[RAW RECORDS]

BEGIN

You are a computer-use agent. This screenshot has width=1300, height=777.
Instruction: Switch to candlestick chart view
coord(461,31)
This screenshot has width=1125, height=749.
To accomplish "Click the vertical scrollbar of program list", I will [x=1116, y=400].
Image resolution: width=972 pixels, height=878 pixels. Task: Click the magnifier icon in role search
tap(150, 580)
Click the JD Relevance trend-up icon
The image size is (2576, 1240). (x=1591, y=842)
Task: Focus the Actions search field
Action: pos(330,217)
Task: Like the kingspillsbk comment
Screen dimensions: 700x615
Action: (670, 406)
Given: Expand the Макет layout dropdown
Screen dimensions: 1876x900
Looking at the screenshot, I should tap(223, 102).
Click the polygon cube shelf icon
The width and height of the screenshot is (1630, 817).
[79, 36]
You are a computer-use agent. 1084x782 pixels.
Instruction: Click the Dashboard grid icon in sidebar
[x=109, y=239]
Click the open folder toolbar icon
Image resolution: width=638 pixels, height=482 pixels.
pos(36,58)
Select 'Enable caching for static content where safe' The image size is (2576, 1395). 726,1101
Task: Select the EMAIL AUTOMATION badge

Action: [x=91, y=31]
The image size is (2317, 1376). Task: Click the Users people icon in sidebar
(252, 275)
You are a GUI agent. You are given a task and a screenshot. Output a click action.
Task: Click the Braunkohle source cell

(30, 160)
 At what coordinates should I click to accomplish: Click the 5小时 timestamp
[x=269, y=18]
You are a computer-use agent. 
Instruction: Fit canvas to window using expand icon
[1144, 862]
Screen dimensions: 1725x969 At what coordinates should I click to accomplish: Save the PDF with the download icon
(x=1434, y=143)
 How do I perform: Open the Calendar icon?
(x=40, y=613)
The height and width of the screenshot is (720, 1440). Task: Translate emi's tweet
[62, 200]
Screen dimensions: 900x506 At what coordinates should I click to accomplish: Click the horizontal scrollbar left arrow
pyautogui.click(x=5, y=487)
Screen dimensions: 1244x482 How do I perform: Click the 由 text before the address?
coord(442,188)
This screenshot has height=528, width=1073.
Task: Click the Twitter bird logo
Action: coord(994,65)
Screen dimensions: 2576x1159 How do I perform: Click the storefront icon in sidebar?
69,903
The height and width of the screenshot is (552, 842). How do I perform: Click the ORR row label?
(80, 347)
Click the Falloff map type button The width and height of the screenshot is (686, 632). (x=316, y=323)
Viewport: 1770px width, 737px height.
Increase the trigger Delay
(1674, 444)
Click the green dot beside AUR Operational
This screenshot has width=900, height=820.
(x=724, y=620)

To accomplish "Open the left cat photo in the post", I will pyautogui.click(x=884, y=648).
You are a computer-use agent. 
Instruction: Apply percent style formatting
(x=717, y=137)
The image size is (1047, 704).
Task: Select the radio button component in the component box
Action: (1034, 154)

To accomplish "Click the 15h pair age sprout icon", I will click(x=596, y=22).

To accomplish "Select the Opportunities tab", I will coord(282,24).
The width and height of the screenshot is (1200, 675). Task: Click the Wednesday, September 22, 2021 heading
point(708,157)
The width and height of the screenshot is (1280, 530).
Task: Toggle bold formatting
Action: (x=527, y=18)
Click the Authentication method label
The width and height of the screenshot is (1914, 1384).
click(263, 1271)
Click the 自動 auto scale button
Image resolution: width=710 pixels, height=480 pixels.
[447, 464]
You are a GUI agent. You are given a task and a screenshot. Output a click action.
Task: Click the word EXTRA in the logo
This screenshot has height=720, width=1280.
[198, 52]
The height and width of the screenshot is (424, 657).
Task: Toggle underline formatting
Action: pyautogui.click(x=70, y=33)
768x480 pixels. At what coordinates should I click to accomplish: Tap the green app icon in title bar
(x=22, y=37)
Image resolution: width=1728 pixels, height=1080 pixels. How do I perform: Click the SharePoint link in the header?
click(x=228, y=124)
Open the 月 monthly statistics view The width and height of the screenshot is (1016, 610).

END

[TASK STATEMENT] Return every one of the lines above verbatim, in their original order.

[ANSWER TO THE EXERCISE]
You are a computer-use agent. This screenshot has width=1300, height=777.
Instruction: Switch to candlestick chart view
coord(461,31)
This screenshot has width=1125, height=749.
To accomplish "Click the vertical scrollbar of program list", I will [x=1116, y=400].
Image resolution: width=972 pixels, height=878 pixels. Task: Click the magnifier icon in role search
tap(150, 580)
Click the JD Relevance trend-up icon
The image size is (2576, 1240). (x=1591, y=842)
Task: Focus the Actions search field
Action: pos(330,217)
Task: Like the kingspillsbk comment
Screen dimensions: 700x615
Action: (670, 406)
Given: Expand the Макет layout dropdown
Screen dimensions: 1876x900
Looking at the screenshot, I should tap(223, 102).
Click the polygon cube shelf icon
The width and height of the screenshot is (1630, 817).
[79, 36]
You are a computer-use agent. 1084x782 pixels.
Instruction: Click the Dashboard grid icon in sidebar
[x=109, y=239]
Click the open folder toolbar icon
Image resolution: width=638 pixels, height=482 pixels.
pos(36,58)
Select 'Enable caching for static content where safe' The image size is (2576, 1395). 726,1101
Task: Select the EMAIL AUTOMATION badge

Action: [x=91, y=31]
The image size is (2317, 1376). Task: Click the Users people icon in sidebar
(252, 275)
You are a GUI agent. You are given a task and a screenshot. Output a click action.
Task: Click the Braunkohle source cell

(30, 160)
 At what coordinates should I click to accomplish: Click the 5小时 timestamp
[x=269, y=18]
You are a computer-use agent. 
Instruction: Fit canvas to window using expand icon
[1144, 862]
Screen dimensions: 1725x969 At what coordinates should I click to accomplish: Save the PDF with the download icon
(x=1434, y=143)
 How do I perform: Open the Calendar icon?
(x=40, y=613)
The height and width of the screenshot is (720, 1440). Task: Translate emi's tweet
[62, 200]
Screen dimensions: 900x506 At what coordinates should I click to accomplish: Click the horizontal scrollbar left arrow
pyautogui.click(x=5, y=487)
Screen dimensions: 1244x482 How do I perform: Click the 由 text before the address?
coord(442,188)
This screenshot has height=528, width=1073.
Task: Click the Twitter bird logo
Action: coord(994,65)
Screen dimensions: 2576x1159 How do I perform: Click the storefront icon in sidebar?
69,903
The height and width of the screenshot is (552, 842). How do I perform: Click the ORR row label?
(80, 347)
Click the Falloff map type button The width and height of the screenshot is (686, 632). (x=316, y=323)
Viewport: 1770px width, 737px height.
Increase the trigger Delay
(1674, 444)
Click the green dot beside AUR Operational
This screenshot has width=900, height=820.
(x=724, y=620)

To accomplish "Open the left cat photo in the post", I will pyautogui.click(x=884, y=648).
You are a computer-use agent. 
Instruction: Apply percent style formatting
(x=717, y=137)
The image size is (1047, 704).
Task: Select the radio button component in the component box
Action: (1034, 154)

To accomplish "Click the 15h pair age sprout icon", I will click(x=596, y=22).

To accomplish "Select the Opportunities tab", I will coord(282,24).
The width and height of the screenshot is (1200, 675). Task: Click the Wednesday, September 22, 2021 heading
point(708,157)
The width and height of the screenshot is (1280, 530).
Task: Toggle bold formatting
Action: (x=527, y=18)
Click the Authentication method label
The width and height of the screenshot is (1914, 1384).
click(263, 1271)
Click the 自動 auto scale button
Image resolution: width=710 pixels, height=480 pixels.
[447, 464]
You are a GUI agent. You are given a task and a screenshot. Output a click action.
Task: Click the word EXTRA in the logo
This screenshot has height=720, width=1280.
[198, 52]
The height and width of the screenshot is (424, 657).
Task: Toggle underline formatting
Action: pyautogui.click(x=70, y=33)
768x480 pixels. At what coordinates should I click to accomplish: Tap the green app icon in title bar
(x=22, y=37)
Image resolution: width=1728 pixels, height=1080 pixels. How do I perform: Click the SharePoint link in the header?
click(x=228, y=124)
Open the 月 monthly statistics view The width and height of the screenshot is (1016, 610).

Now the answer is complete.